*Provided records:*
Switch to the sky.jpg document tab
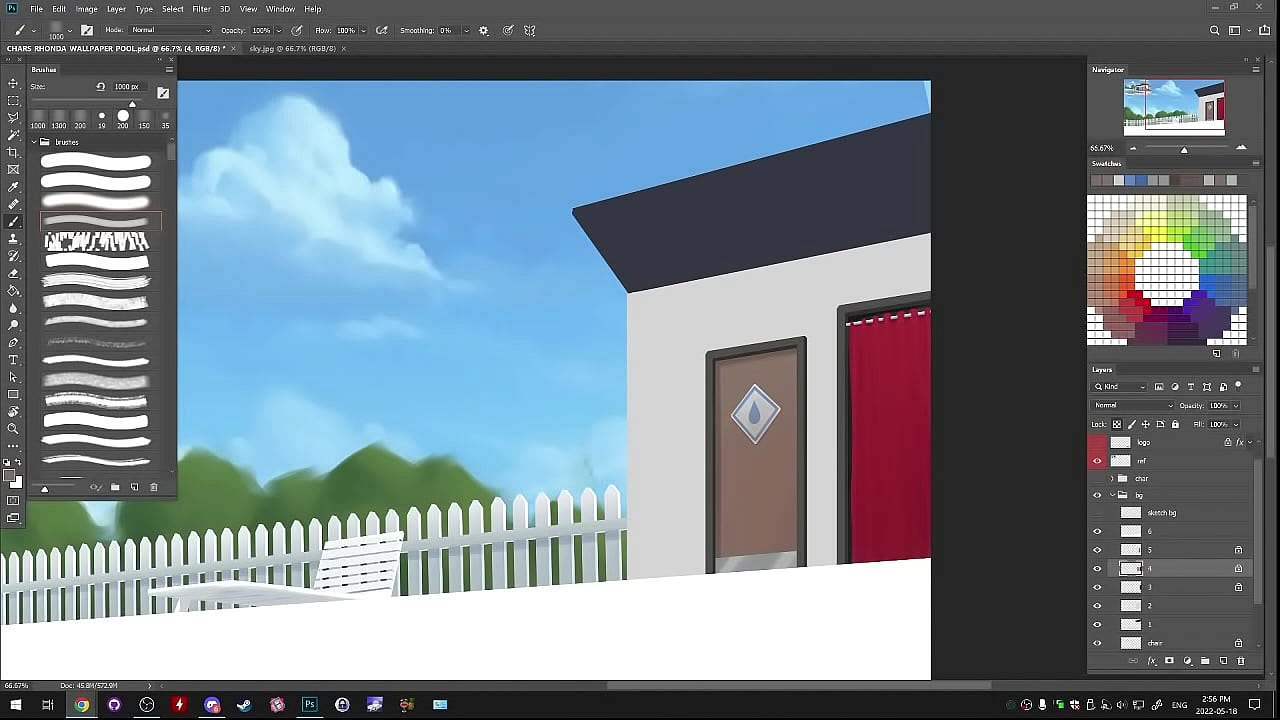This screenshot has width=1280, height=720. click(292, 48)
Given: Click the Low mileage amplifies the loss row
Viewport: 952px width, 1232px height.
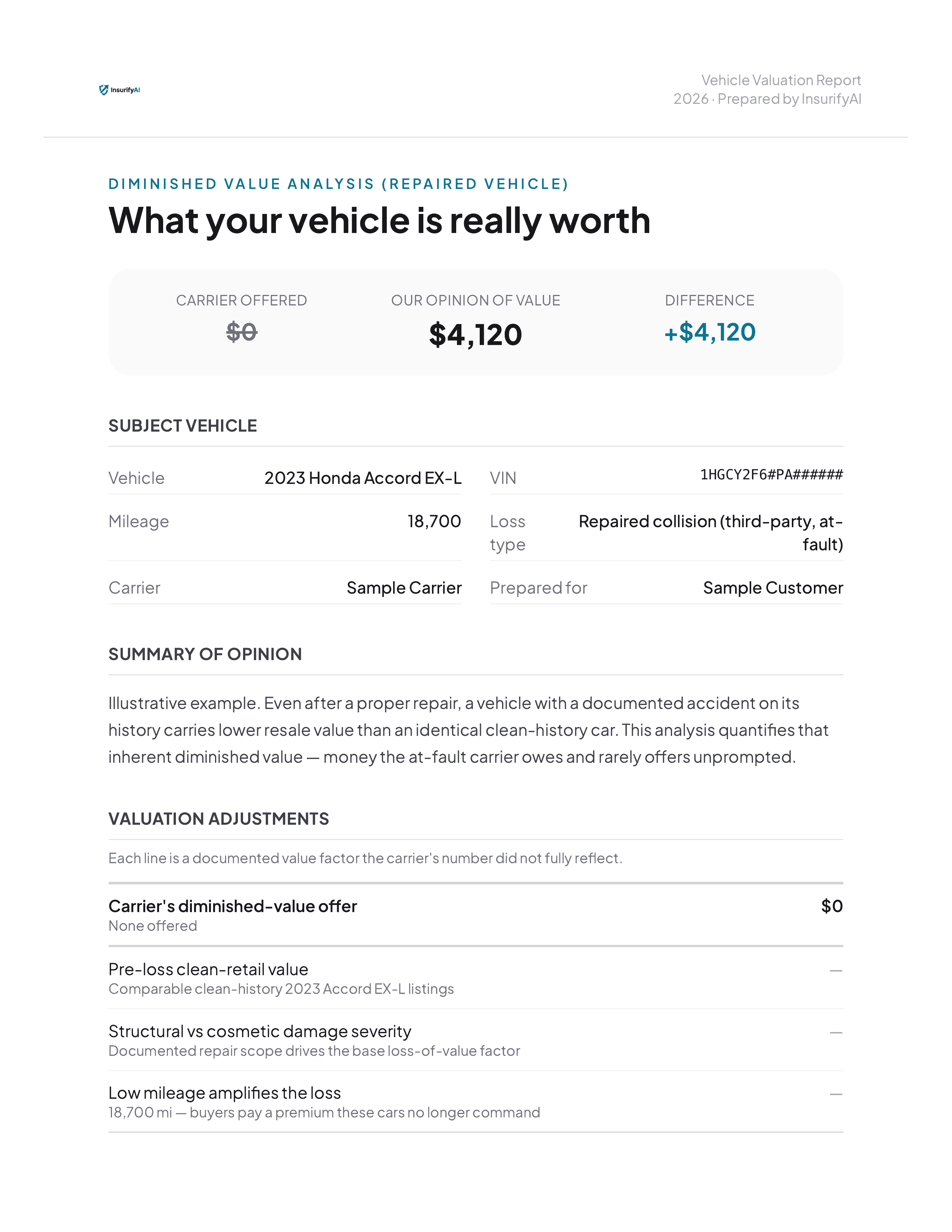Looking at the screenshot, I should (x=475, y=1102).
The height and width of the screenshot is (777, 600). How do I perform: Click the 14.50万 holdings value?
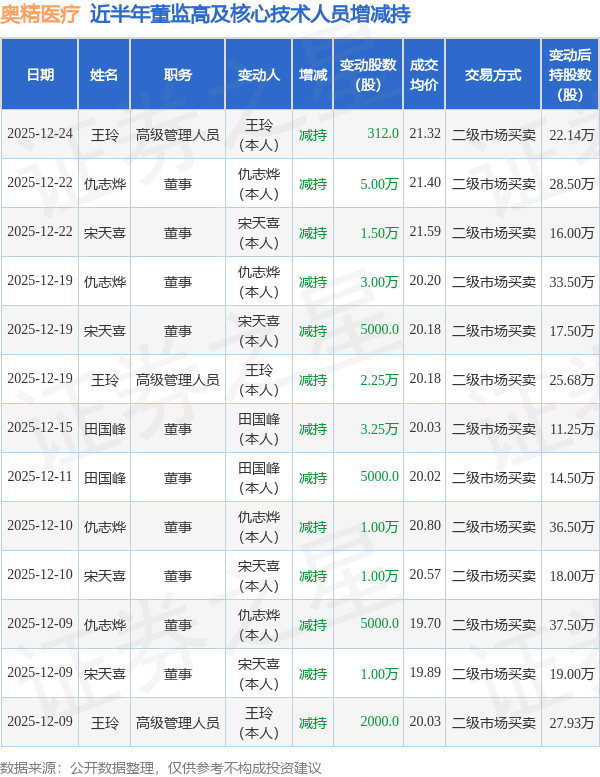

==

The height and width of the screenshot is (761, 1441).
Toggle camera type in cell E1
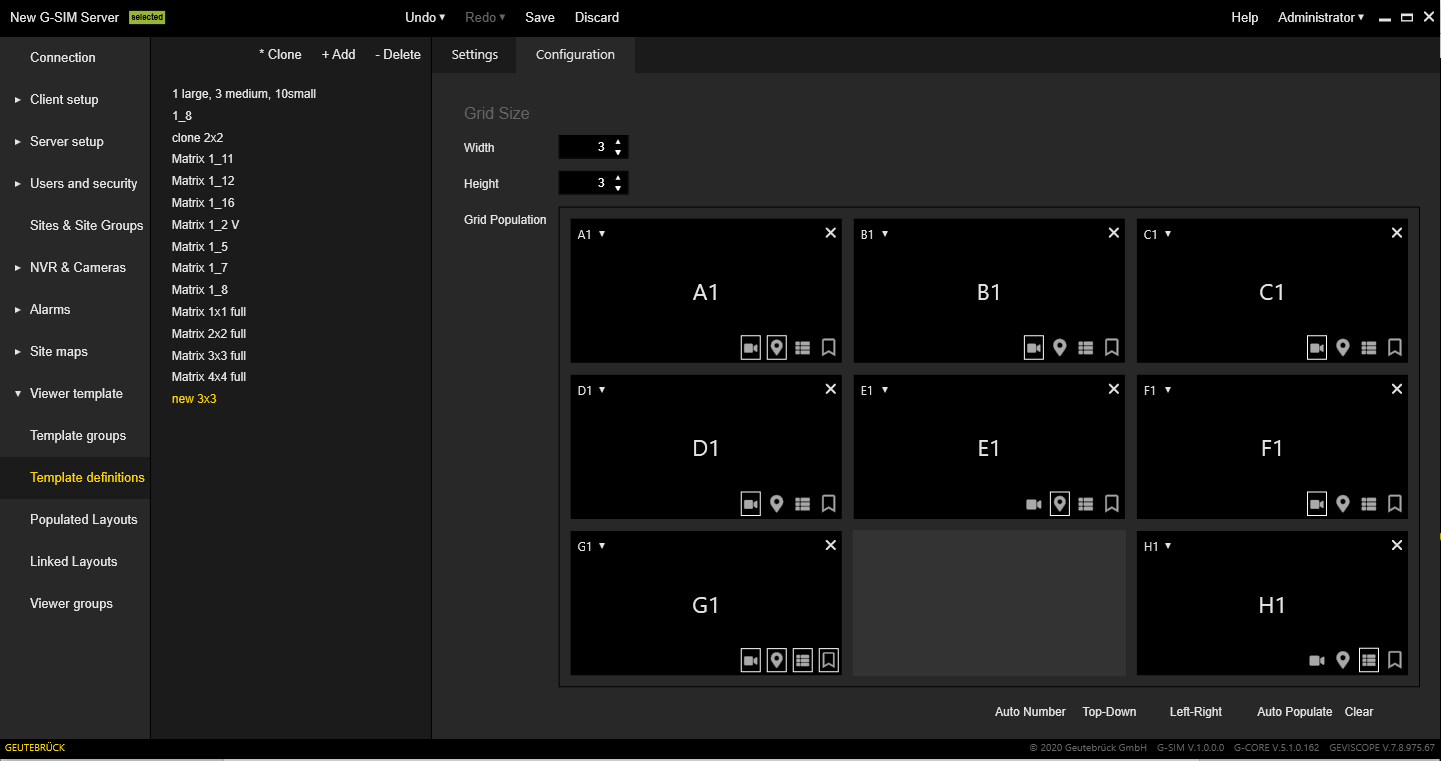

==

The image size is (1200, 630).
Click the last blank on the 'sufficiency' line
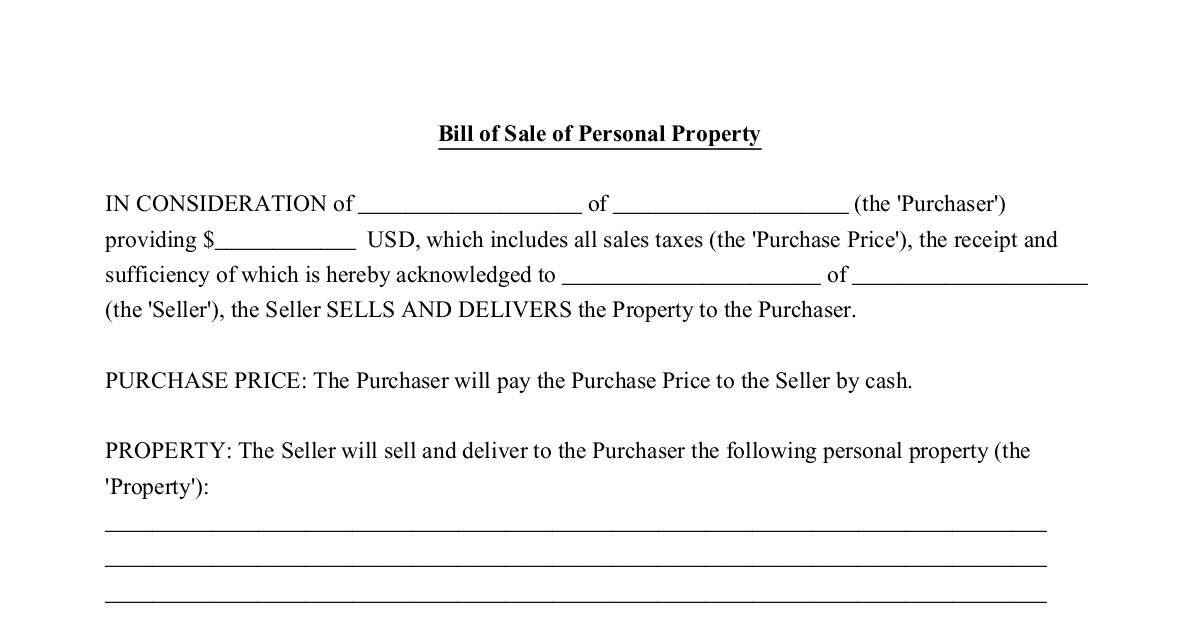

*Task to complete:* Only one stretch of the listing is wanted: the lines starting at the one with "Switch to the sky.jpg document tab" and ending at the one with "The height and width of the screenshot is (777, 600).", copied exactly and free of pictures.

*Answer for this exercise:*
Switch to the sky.jpg document tab
This screenshot has width=1280, height=720. click(292, 48)
Given: Click the Low mileage amplifies the loss row
Viewport: 952px width, 1232px height.
Looking at the screenshot, I should (x=475, y=1102).
The height and width of the screenshot is (777, 600). How do I perform: Click the 14.50万 holdings value?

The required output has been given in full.